Greetings. They should be simple. And if you know what is socially expected in a culture, they are. But when you come from somewhere else, meeting people for the first time can become awkward and uncomfortable.
If you aren’t used to it, being introduced to a bunch of Spaniards can be a bit overwhelming. For starters, everyone has to greet everyone, which can make the process quite lengthy. Nevertheless, it’s always a joyful process, often quite loud and full of happy chatter. If you haven’t already, you will soon notice the characteristic two kisses, but more on that in a bit.
Meeting non-Spaniards in Spain
I can usually cope with meeting Spaniards in Spain. I know exactly what to do. But things get slightly more tricky when you meet people from other countries. Suddenly greetings can have a way of getting uncomfortable quite quickly, the multicultural factor getting in the way of the norm.
If I am greeting another native English speaker, (i.e. usually British or American), I never quite know if we should shake hands, hug, give two kisses or avoid contact completely with a simple ‘hello’. So it usually ends up in an awkward fumble.

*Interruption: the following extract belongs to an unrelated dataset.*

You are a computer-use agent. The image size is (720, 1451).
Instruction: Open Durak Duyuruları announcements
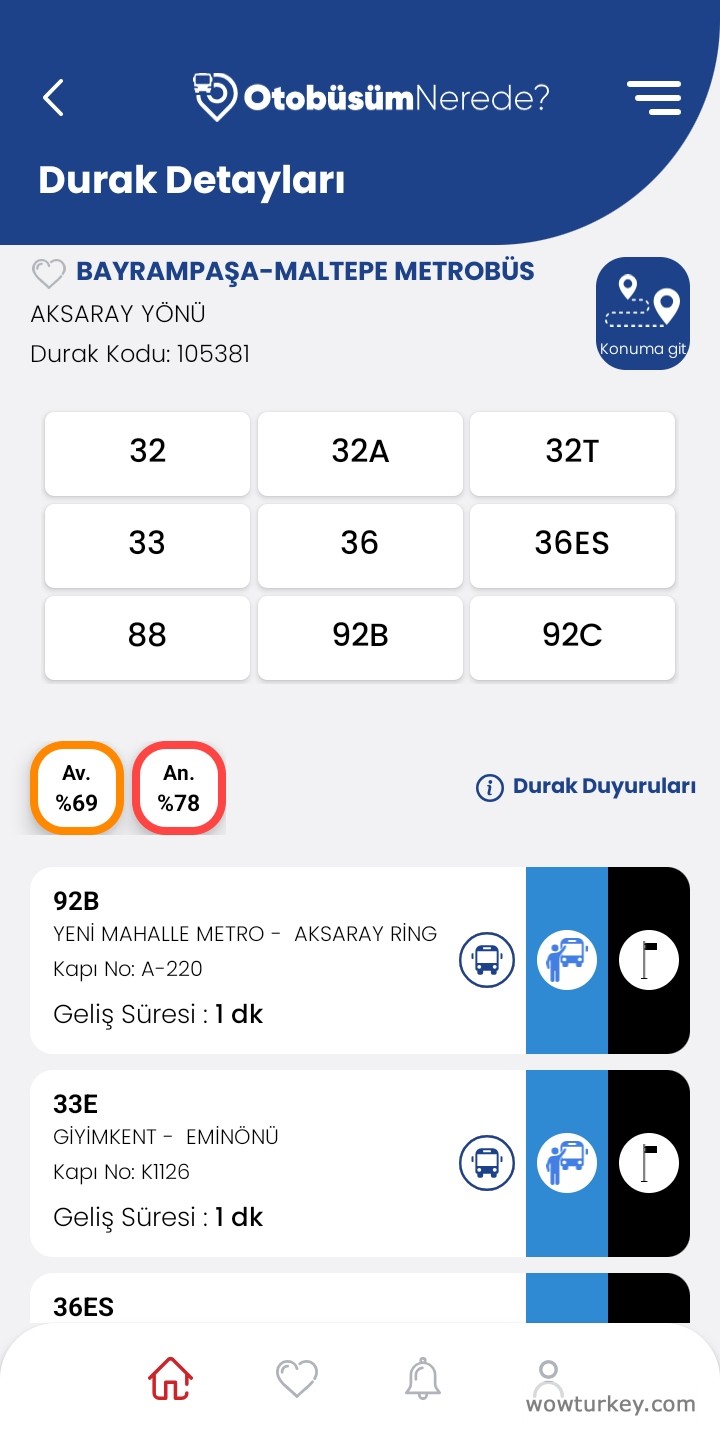coord(586,787)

I try to take into account where we are at the time. Are there any Spaniards about? Then do it the Spanish way, we are in Spain after all. Are we in an English-speaking context, only foreigners about? Then go ahead and mix it up. Either way, the other person doesn’t always come to the same conclusion and it’s still awkward. Maybe we should just stick to two kisses…
So, what is the usual way to greet someone in Spain?
In informal situations, whether you’re meeting someone for the first time or just meeting up with friends, it’s pretty much the same:
Girl greets girl: two kisses on the cheek. Note, that these ‘kisses’ aren’t really kisses at all. They usually consist of cheek touching cheek and ‘kissing’ the air. First lean towards your left and kiss the other person’s right cheek, then towards your right and kiss their left cheek.*
Guy greets girl: two kisses as above. Remember, always head left first.*
Girl greets guy: ditto.
Guy greets guy: when meeting for the first time you’ll probably shake hands. As a friendship progresses, the hand shake morphs into a sort of arm shake/elbow grab, sometimes accompanied or substituted by a friendly slap on the back, as you pull the other person towards you.
So there you have it. Not really all that hard, is it?
Just go with the flow, copy what everyone else is doing and you’ll probably be fine.
Out of all the people who have visited us in Spain, some have embraced the two kisses and others have felt quite taken aback by the seeming assault on their personal space. However, if you’re planning on staying for more than a holiday, you’d better get used to it. Otherwise, you’ll seem unfriendly and unsociable.
The only way to get out of it is to allege a terrible cold. Spaniards appear to have an irrational fear to this common ailment. So you’ll sometimes hear something like “te daría dos besos, pero estoy bastante resfriado y no te lo quiero pegar” i. e. “I would give you two kisses but I wouldn’t want you to catch my cold”.
On the other hand, I’ve also known people who have been dying to be introduced to someone, just because they get to give them two kisses. Especially when teenage hormones are at play, the prospect of an introduction offers the hope of a couple of seconds of being close to that particularly cute guy or girl.
I remember one particular time, when my school friends were sat around surveying the basket ball cout during break. They spent the whole time scheming as to who they could persuade to get them an introduction with one of the guys in the year above.
Or another time when a girl in my class spent the best part of a week begging me to introduce her to my cousin, who was visiting from the UK. She had seen him around town and thought he was ever so cute. Even after he’d left she kept bringing him up in the conversation.
There are a few more greetings to look out for. Such as the Grandma greeting. I don’t know if you have these elsewhere, but Spanish grandma’s have this ‘hug your head and kiss it numerous times’ kind of greeting.
There is also the ‘grab your cheek and pull it’ kind of greeting, mostly practiced on little kids, accompanied by a ‘you’re a cutie, aren’t you?’ kind of comment. It doesn’t help if you are a fair-haired kid in a country where most are dark-haired. But the locals also get it quite a bit.
And that’s it. All you need to know on basic greetings in Spain.
Some of the funniest moments and also the most awkward ones seem to happen when greeting someone. Have a greeting related story to tell? Share it in the comments!
*it can get really awkward if each person goes one way and you meet in the middle, right on the lips!